Dalil-Dalil tentang Kewajiban Shalat Berjamaah
Setelah mengetahui berbagai keutamaan
shalat berjamaah, bisa jadi seseorang menganggapnya hanya sekedar sunnah. Oleh
karena itu, dalam kesempatan ini akan disebutkan rincian dalil yang menunjukkan
bahwa shalat berjamaah di masjid hukumnya wajib bagi kaum lelaki.
Perintah Allah Ta’ala untuk ruku’
bersama-sama dengan orang yang ruku’
Allah Ta’ala berfirman,
وَأَقِيمُوا الصَّلَاةَ وَآتُوا
الزَّكَاةَ وَارْكَعُوا مَعَ الرَّاكِعِينَ
”Dan dirikanlah shalat, tunaikanlah zakat,
dan ruku’lah bersama orang-orang yang ruku’.” (QS. Al-Baqarah : 43)
Ibnul Jauzi rahimahullah menjelaskan bahwa
yang dimaksud dengan ”ruku’lah bersama orang-orang yang ruku’” adalah
“shalatlah bersama-sama dengan orang-orang yang shalat” (yaitu dengan
berjamaah, pent.).
Al-Qadhi Al-Baidhawi rahimahullah berkata,
”Maksudnya adalah dengan shalat berjamaah.”

▸ **Data Tercatat**:
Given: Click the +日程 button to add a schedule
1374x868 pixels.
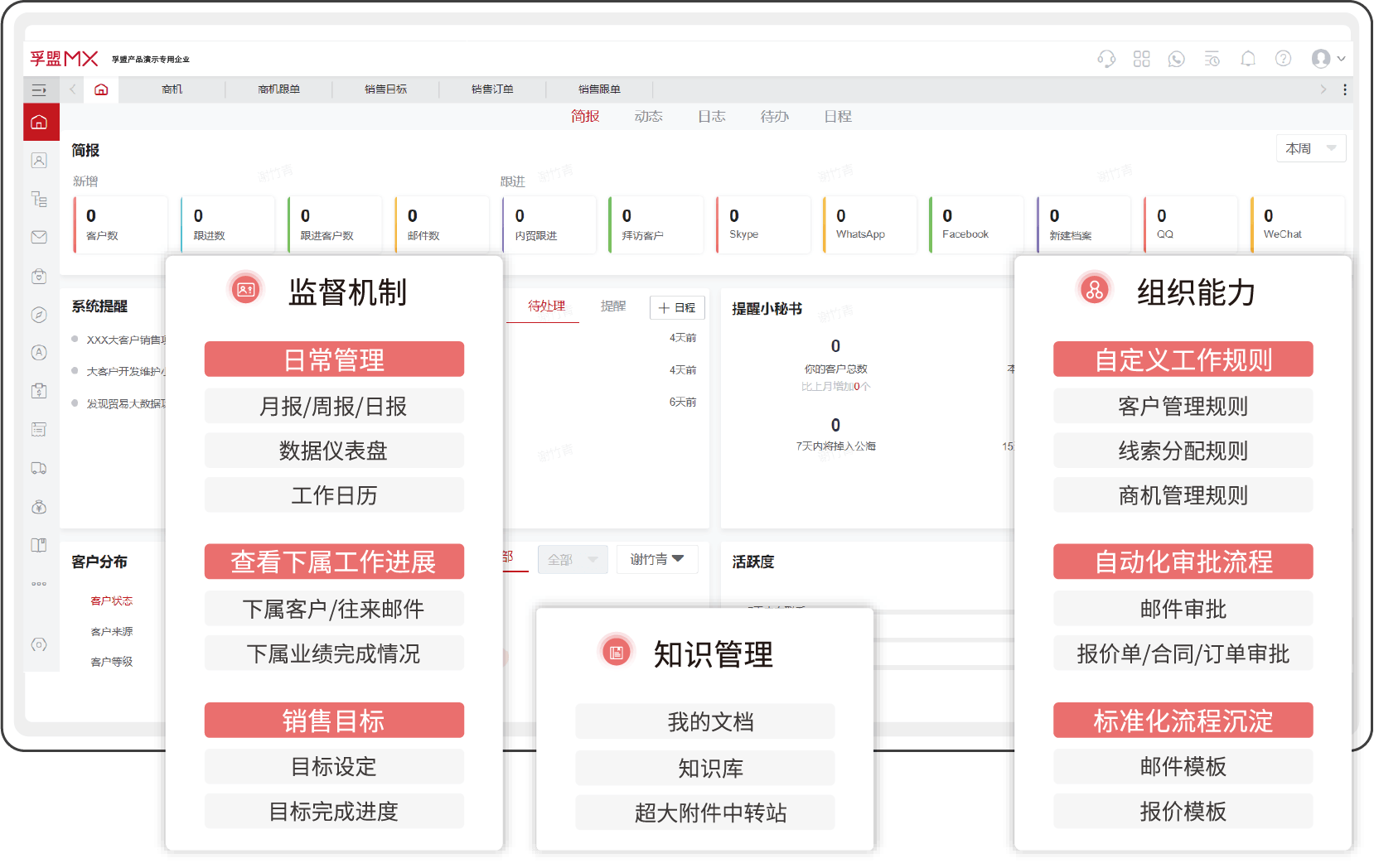Looking at the screenshot, I should point(677,307).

▸ **Yang Dikerjakan**: Tuliskan kembali tanpa perubahan bagian teks tentang kewajiban shalat berjamaah di atas, mulai dari "Ibnul Jauzi rahimahullah" sampai dengan "berjamaah, pent.).".

▸ **Hasil Latihan**:
Ibnul Jauzi rahimahullah menjelaskan bahwa
yang dimaksud dengan ”ruku’lah bersama orang-orang yang ruku’” adalah
“shalatlah bersama-sama dengan orang-orang yang shalat” (yaitu dengan
berjamaah, pent.).